Another election candidate vying to make history this election cycle is U.S. Congressman Anthony Brown who is hoping to leave his Maryland Congressional seat to “make a much bigger impact in the lives of Marylanders” as the state’s attorney general. There has never been an African American elected to that office.
“Attorney generals’ representation matters, impacting how cases are adjudicated in our criminal justice system, our civil courts. And I think it’s important, particularly in Maryland, which is one of the most diverse states in the country. It’s time that we have an attorney general who reflects that diversity,” Brown told theGrio.
Brown said his top priorities if elected as Maryland’s next attorney general would be, “Certainly public safety, civil rights and workers’ rights,” adding that ”there are more priorities than that in the office of the attorney general. But those are areas where I think we need to make greater progress.”
He added, “I’m not going to just advise the legislature on whether proposed legislation is constitutional and fits within a legal framework. But is it aspirational – Does it achieve the objectives of breaking down barriers of addressing inequities, whether it’s in health care or education? And I will be advising them in such a way that gets them to yes on making opportunities available to more Marylanders and not fewer Marylanders.”
Brown believes the congressional seat he is leaving will be safe, as his potential successor for the very blue 4th congressional district of Maryland is expected to be a Democrat.

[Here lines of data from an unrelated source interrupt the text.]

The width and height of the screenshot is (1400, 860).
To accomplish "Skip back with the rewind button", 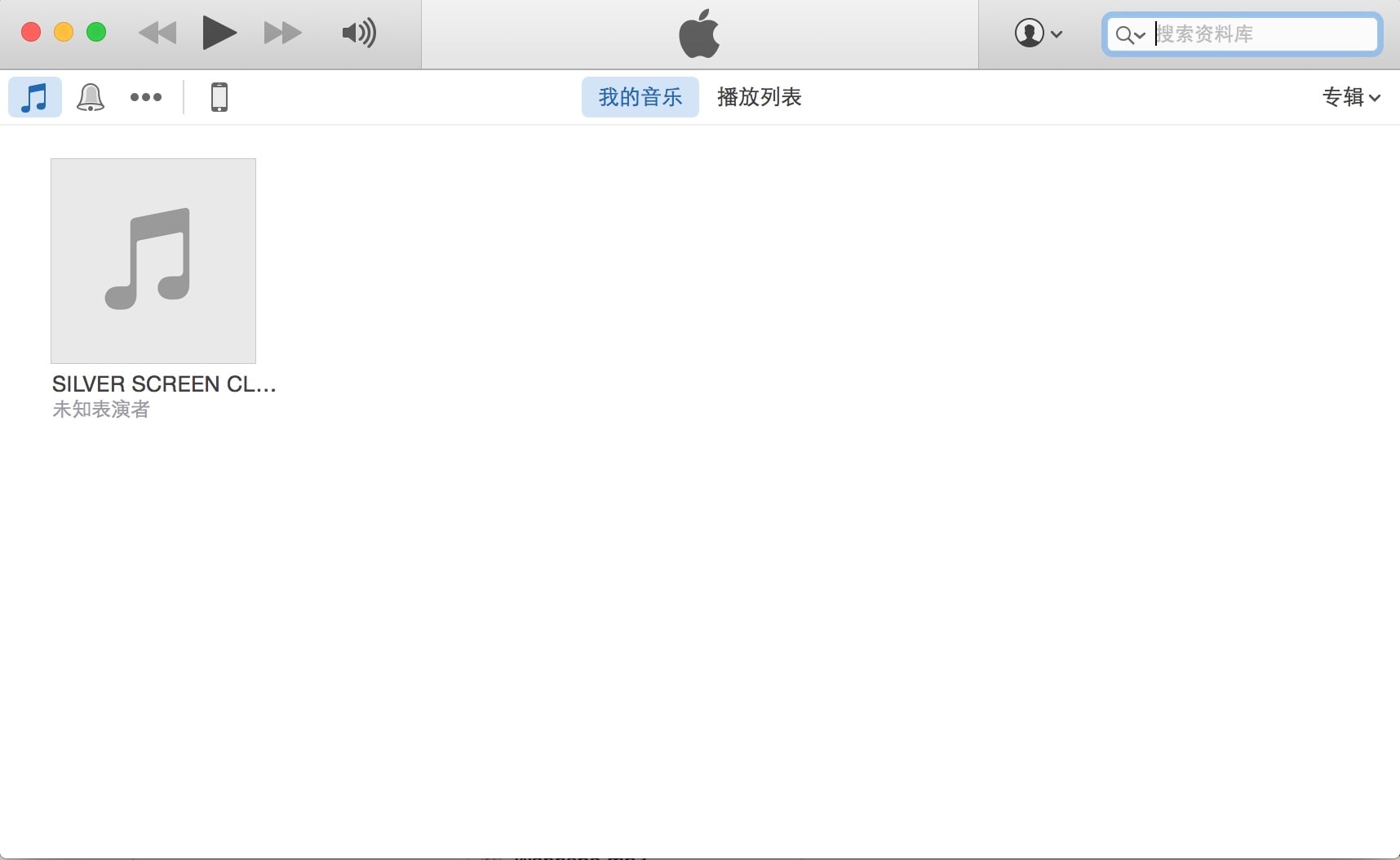I will point(157,33).
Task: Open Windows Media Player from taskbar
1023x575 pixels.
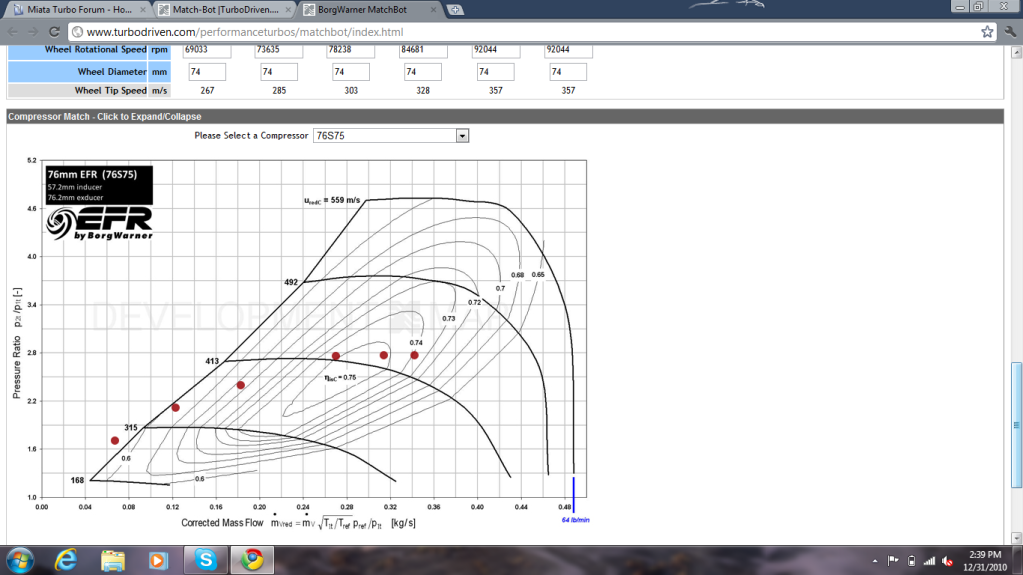Action: point(158,560)
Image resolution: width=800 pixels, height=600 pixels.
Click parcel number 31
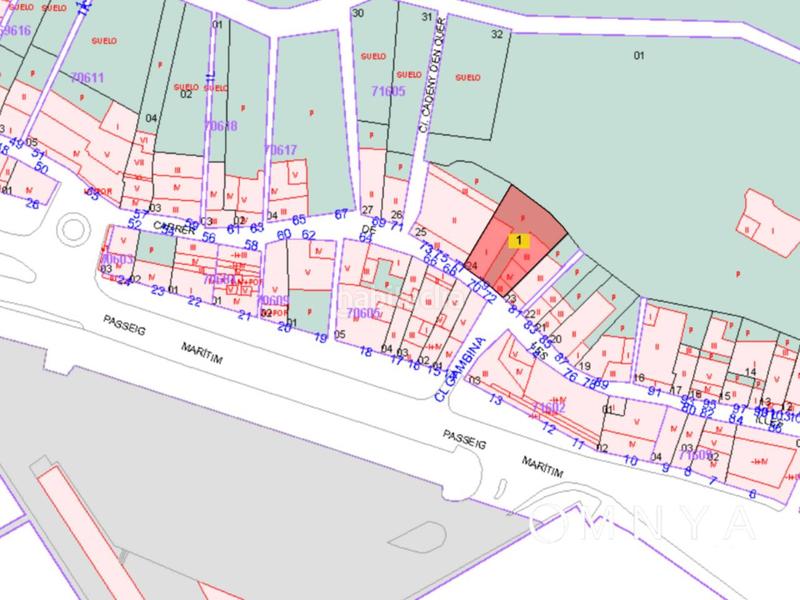pyautogui.click(x=427, y=17)
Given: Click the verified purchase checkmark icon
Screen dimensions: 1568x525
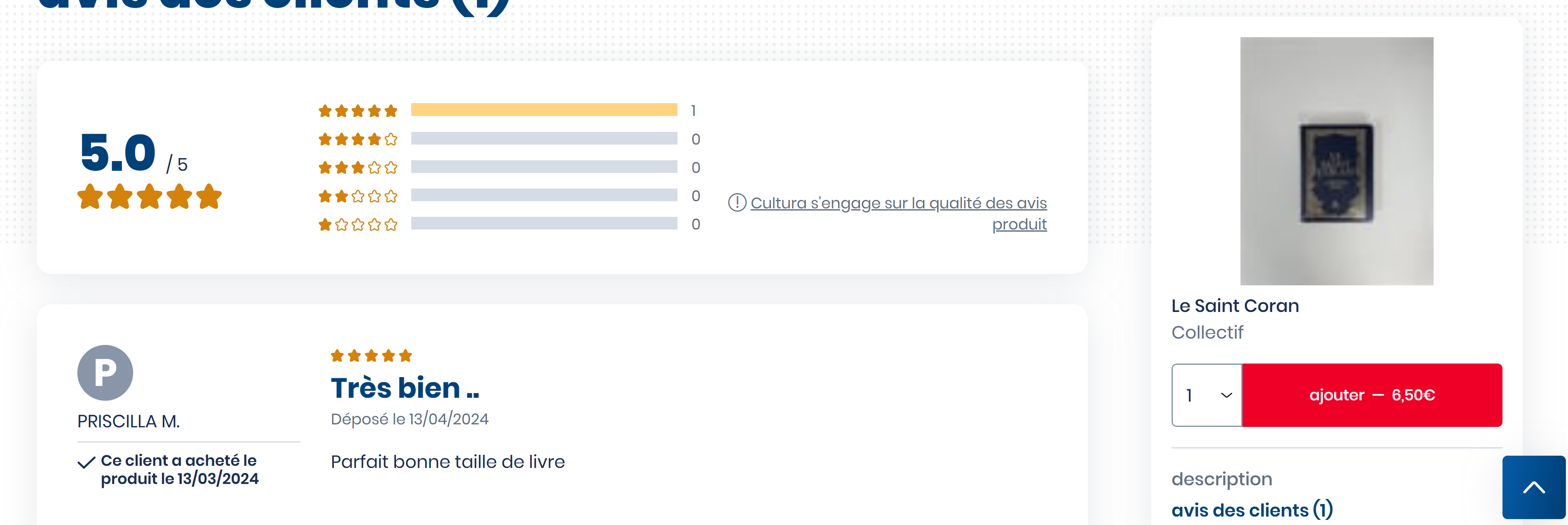Looking at the screenshot, I should pos(87,462).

Meanwhile, another midterm election that stands to make history is the U.S. Senate race in Pennsylvania. Malcolm Kenyatta, 31, is vying to be elected as the nation’s first openly gay Black United States Senator.
“I will say this, if we’re ever going to have a country that reflects the fullness of the American promise. If what I call the basic bargain, if that’s going to become accessible to everybody, then you know what? We’re going to have to have a government that reflects the fullness of the American experience,” Kenyatta told theGrio.
Again representation in the United States Capitol is a large part of the conversation in these races, and particularly for Kenyatta who recently married his husband a few weeks ago. “I’ll be only the 12th African American to serve in the U.S. Senate, the first openly gay man to ever serve in the U.S. Senate. That’s not lost on me,” he said.
“But what’s more important as we run this race is that…we are going to actually elect a working person to the U.S. Senate.”
Kenyatta, who lost both his parents by the age of 27, said he stands on their shoulders as well as the shoulders of working-class Americans who need a voice to represent them.
“This entire campaign comes down to answering a fundamental question of what do we think the government should work for? I think it should work for working families,” he told theGrio. “I think that the basic bargain of a good job, good education for your kids, a safe community and the ability to go to the doctor and actually fill the prescription when you leave the appointment. All of that is at risk right now.”
The current issues on the national and local level are a prime focus for this young political mover who said he focuses on all communities. However, Kenyatta said, “it matters that we have somebody who knows what it means in their bones to work a minimum wage job, not as just a high school thing to do, but as a minimum wage job to provide for yourself.
He added, “When we think about health outcomes, this pandemic has certainly shown how the social safety net, which was in tatters for so many low-income, particularly Black and Brown communities…this pandemic has made it all the much worse.”